[Selected excerpt Boundary: Start]

Tuesday, September 29, 2009

A pair of local deaths

An East Boston man died last night after being "pulled from the waters off of Winthrop Beach," according to the Boston Herald. The 39-year-old, who has yet to be identified, apparently drowned. Emergency personnel responded after "residents walking the shore heard 'screams for help,'" the story says. Jake Wark, press secretary for the Suffolk County DA's office, said, "The drowning is not being treated as a homicide investigation."

Also, a body was found in or near Piers Park on Sept. 18, according to Universal Hub on a tip from a tweet by photographer Rick Nohl. I apparently missed the original reports, but stumbled across the story yesterday.It appears that whatever happened was an accident, according to a comment on Universal Hub left by Wark:

Passersby discovered the body last night. The man, apparently homeless, was tangled up in a bicycle as if he had fallen while riding. There were no obvious signs of foul play, but an autopsy will be conducted today to determine cause and manner of death.

Sunday, September 27, 2009

Eastie's continued significance

Alvaro Uribe, the president of Colombia, was in the US last week to attend the opening session of the UN General Assembly. While in the States he took a side trip to Massachusetts and spoke to about 500 of his countrymen and countrywomen yesterday at East Boston High School.

The Globe described the event as a "town meeting" and said that Uribe (pictured during the playing of the Colombian national anthem) spoke for more than an hour. Most of the people who came out, the story says, expressed support of the conservative president, who has sharply reduced the violence in his country. There were some protesters outside and at least one angry questioner inside, as Uribe's law-enforcement crackdown has apparently gone hand-in-hand with human-rights violations.

[Selected excerpt Boundary: End]

### Exercises
a) Name every person named in the East Boston blog posts.
b) Print the East Boston blog posts word for word between "Passersby discovered the" and "Boston High School.", inclusive.

[Recorded data Boundary: Start]

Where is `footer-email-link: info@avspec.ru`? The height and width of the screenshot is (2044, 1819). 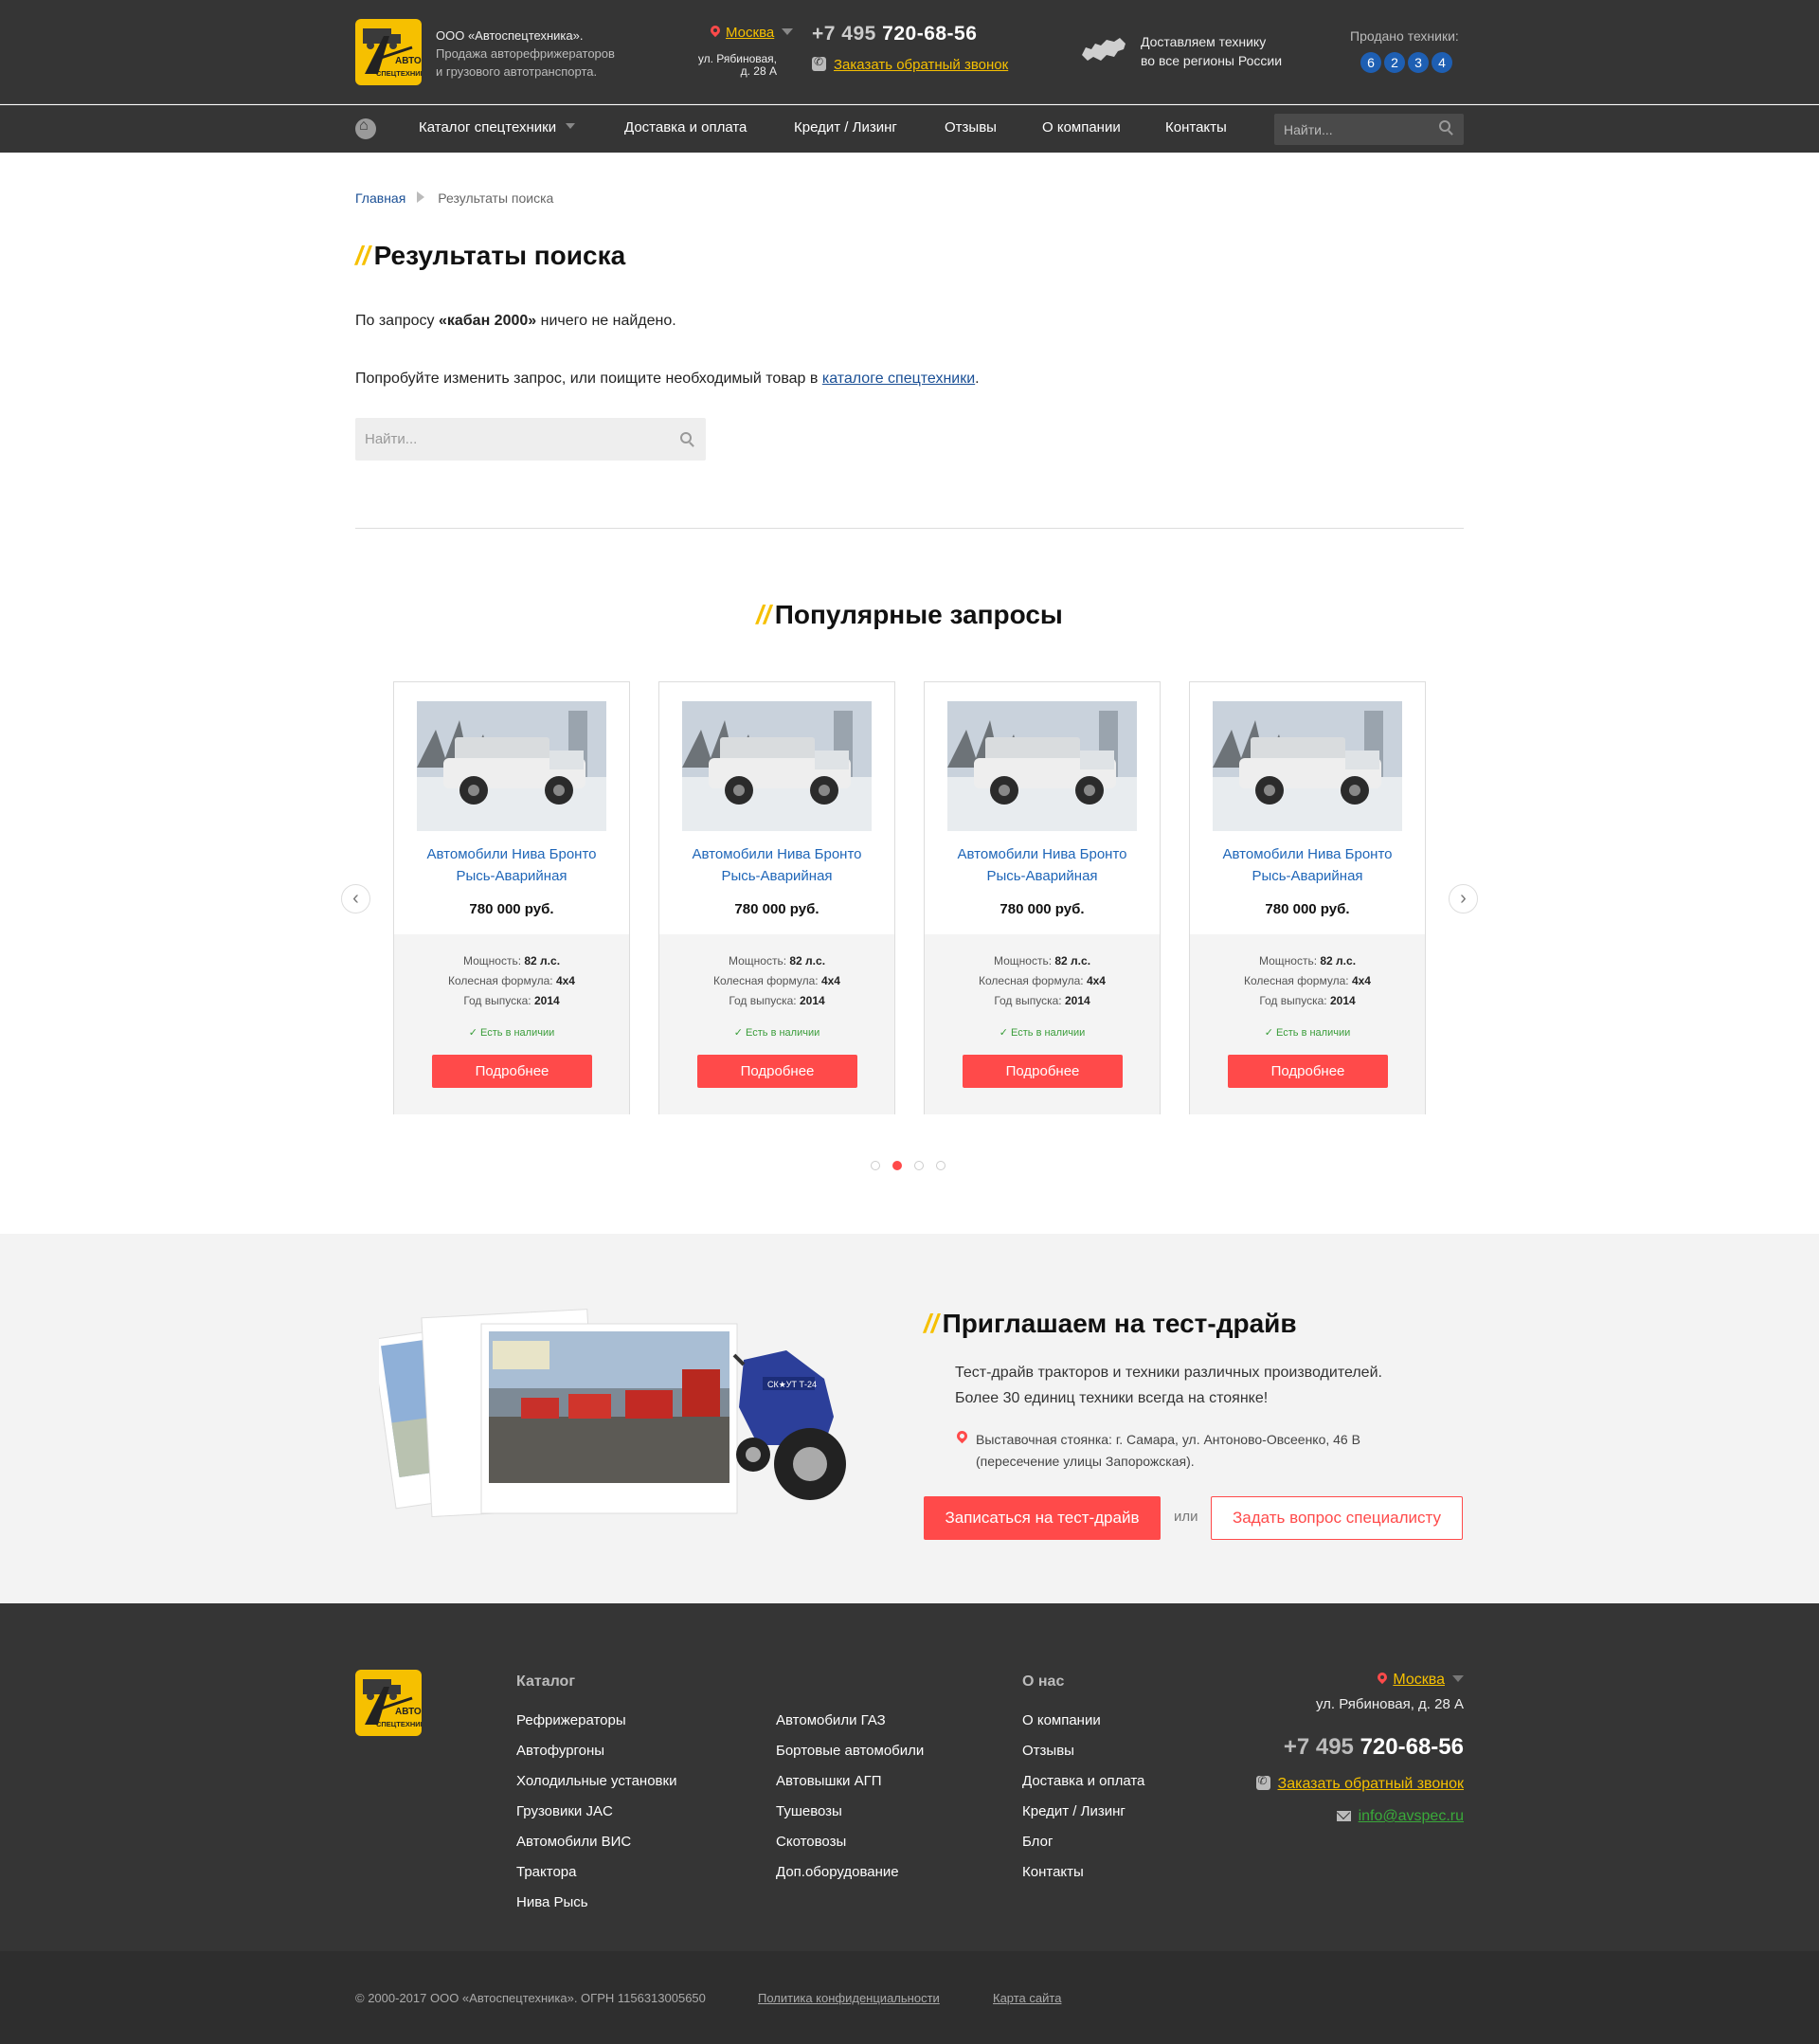
footer-email-link: info@avspec.ru is located at coordinates (1400, 1816).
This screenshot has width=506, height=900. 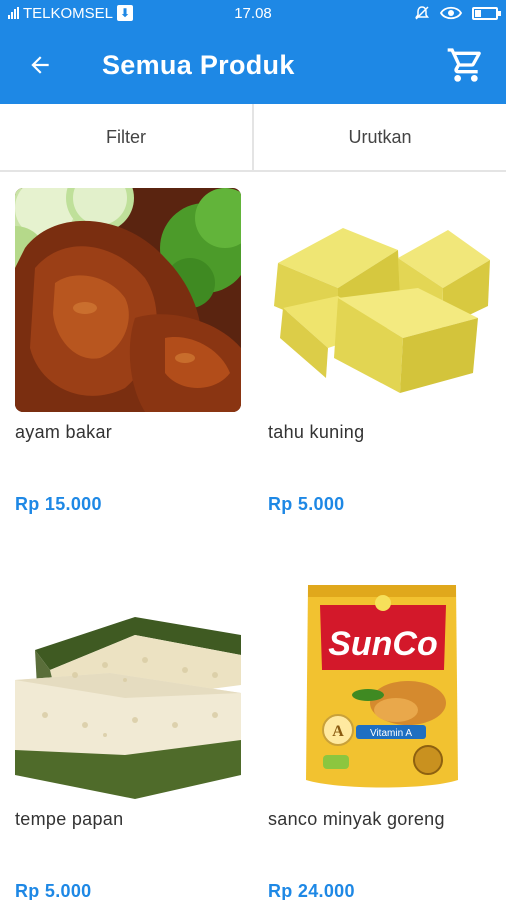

[Recorded data Boundary: End]

### Answer set
a)
Jake Wark
Rick Nohl
Alvaro Uribe

b)
Passersby discovered the body last night. The man, apparently homeless, was tangled up in a bicycle as if he had fallen while riding. There were no obvious signs of foul play, but an autopsy will be conducted today to determine cause and manner of death.

Sunday, September 27, 2009

Eastie's continued significance

Alvaro Uribe, the president of Colombia, was in the US last week to attend the opening session of the UN General Assembly. While in the States he took a side trip to Massachusetts and spoke to about 500 of his countrymen and countrywomen yesterday at East Boston High School.